--- BEGIN ---

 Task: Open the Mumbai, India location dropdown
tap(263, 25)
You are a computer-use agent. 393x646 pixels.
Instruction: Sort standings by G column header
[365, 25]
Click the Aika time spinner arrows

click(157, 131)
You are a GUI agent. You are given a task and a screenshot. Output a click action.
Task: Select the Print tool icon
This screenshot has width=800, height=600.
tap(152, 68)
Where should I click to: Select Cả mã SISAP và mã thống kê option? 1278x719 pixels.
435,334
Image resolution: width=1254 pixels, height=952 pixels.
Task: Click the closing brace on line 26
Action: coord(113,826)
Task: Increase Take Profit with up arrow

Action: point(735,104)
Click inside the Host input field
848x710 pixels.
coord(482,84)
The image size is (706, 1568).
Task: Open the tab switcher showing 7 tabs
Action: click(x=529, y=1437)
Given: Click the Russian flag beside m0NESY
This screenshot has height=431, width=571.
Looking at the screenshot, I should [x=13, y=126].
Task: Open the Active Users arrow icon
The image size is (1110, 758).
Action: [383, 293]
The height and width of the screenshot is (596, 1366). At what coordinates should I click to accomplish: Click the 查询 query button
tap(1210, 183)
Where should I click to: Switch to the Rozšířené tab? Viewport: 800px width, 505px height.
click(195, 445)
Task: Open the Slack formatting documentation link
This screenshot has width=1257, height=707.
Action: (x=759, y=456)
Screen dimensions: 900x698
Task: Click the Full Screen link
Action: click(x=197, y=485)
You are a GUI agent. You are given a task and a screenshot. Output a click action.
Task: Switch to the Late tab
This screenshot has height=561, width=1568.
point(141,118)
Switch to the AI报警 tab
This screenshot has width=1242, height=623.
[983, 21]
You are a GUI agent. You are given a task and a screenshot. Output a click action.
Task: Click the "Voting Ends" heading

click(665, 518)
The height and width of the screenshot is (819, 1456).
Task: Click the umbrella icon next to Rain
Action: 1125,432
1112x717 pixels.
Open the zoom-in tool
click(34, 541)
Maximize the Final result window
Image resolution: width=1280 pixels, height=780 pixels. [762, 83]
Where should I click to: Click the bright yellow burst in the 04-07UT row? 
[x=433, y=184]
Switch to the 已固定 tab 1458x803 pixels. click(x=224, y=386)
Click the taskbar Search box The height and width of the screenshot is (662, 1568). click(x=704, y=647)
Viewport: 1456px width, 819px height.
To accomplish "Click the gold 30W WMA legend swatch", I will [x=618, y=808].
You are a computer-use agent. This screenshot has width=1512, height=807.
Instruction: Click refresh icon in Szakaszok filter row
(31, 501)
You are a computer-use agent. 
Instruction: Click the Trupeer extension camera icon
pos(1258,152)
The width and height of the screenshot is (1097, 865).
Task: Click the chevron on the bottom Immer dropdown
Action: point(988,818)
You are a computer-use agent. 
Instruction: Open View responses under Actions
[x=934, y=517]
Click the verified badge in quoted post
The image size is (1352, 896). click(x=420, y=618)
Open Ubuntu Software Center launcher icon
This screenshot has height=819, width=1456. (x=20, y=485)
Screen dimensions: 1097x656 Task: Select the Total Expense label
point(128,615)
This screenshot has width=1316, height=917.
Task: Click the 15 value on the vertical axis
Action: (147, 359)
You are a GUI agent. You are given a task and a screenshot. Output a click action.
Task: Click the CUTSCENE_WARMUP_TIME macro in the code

--- END ---

■ Exercise details
Rewrite every one of the records above, replacing "GUI agent" with "interface agent" and leaving all other text as it is.

■ Written answer
 Task: Open the Mumbai, India location dropdown
tap(263, 25)
You are a computer-use agent. 393x646 pixels.
Instruction: Sort standings by G column header
[365, 25]
Click the Aika time spinner arrows

click(157, 131)
You are a interface agent. You are given a task and a screenshot. Output a click action.
Task: Select the Print tool icon
This screenshot has width=800, height=600.
tap(152, 68)
Where should I click to: Select Cả mã SISAP và mã thống kê option? 1278x719 pixels.
435,334
Image resolution: width=1254 pixels, height=952 pixels.
Task: Click the closing brace on line 26
Action: coord(113,826)
Task: Increase Take Profit with up arrow

Action: point(735,104)
Click inside the Host input field
848x710 pixels.
coord(482,84)
The image size is (706, 1568).
Task: Open the tab switcher showing 7 tabs
Action: click(x=529, y=1437)
Given: Click the Russian flag beside m0NESY
This screenshot has height=431, width=571.
Looking at the screenshot, I should [x=13, y=126].
Task: Open the Active Users arrow icon
The image size is (1110, 758).
Action: [383, 293]
The height and width of the screenshot is (596, 1366). At what coordinates should I click to accomplish: Click the 查询 query button
tap(1210, 183)
Where should I click to: Switch to the Rozšířené tab? Viewport: 800px width, 505px height.
click(195, 445)
Task: Open the Slack formatting documentation link
This screenshot has width=1257, height=707.
Action: (x=759, y=456)
Screen dimensions: 900x698
Task: Click the Full Screen link
Action: click(x=197, y=485)
You are a interface agent. You are given a task and a screenshot. Output a click action.
Task: Switch to the Late tab
This screenshot has height=561, width=1568.
point(141,118)
Switch to the AI报警 tab
This screenshot has width=1242, height=623.
[983, 21]
You are a interface agent. You are given a task and a screenshot. Output a click action.
Task: Click the "Voting Ends" heading

click(665, 518)
The height and width of the screenshot is (819, 1456).
Task: Click the umbrella icon next to Rain
Action: 1125,432
1112x717 pixels.
Open the zoom-in tool
click(34, 541)
Maximize the Final result window
Image resolution: width=1280 pixels, height=780 pixels. [762, 83]
Where should I click to: Click the bright yellow burst in the 04-07UT row? 
[x=433, y=184]
Switch to the 已固定 tab 1458x803 pixels. click(x=224, y=386)
Click the taskbar Search box The height and width of the screenshot is (662, 1568). click(x=704, y=647)
Viewport: 1456px width, 819px height.
To accomplish "Click the gold 30W WMA legend swatch", I will [x=618, y=808].
You are a computer-use agent. This screenshot has width=1512, height=807.
Instruction: Click refresh icon in Szakaszok filter row
(31, 501)
You are a computer-use agent. 
Instruction: Click the Trupeer extension camera icon
pos(1258,152)
The width and height of the screenshot is (1097, 865).
Task: Click the chevron on the bottom Immer dropdown
Action: point(988,818)
You are a computer-use agent. 
Instruction: Open View responses under Actions
[x=934, y=517]
Click the verified badge in quoted post
The image size is (1352, 896). click(x=420, y=618)
Open Ubuntu Software Center launcher icon
This screenshot has height=819, width=1456. (x=20, y=485)
Screen dimensions: 1097x656 Task: Select the Total Expense label
point(128,615)
This screenshot has width=1316, height=917.
Task: Click the 15 value on the vertical axis
Action: (147, 359)
You are a interface agent. You are given a task and a screenshot. Output a click action.
Task: Click the CUTSCENE_WARMUP_TIME macro in the code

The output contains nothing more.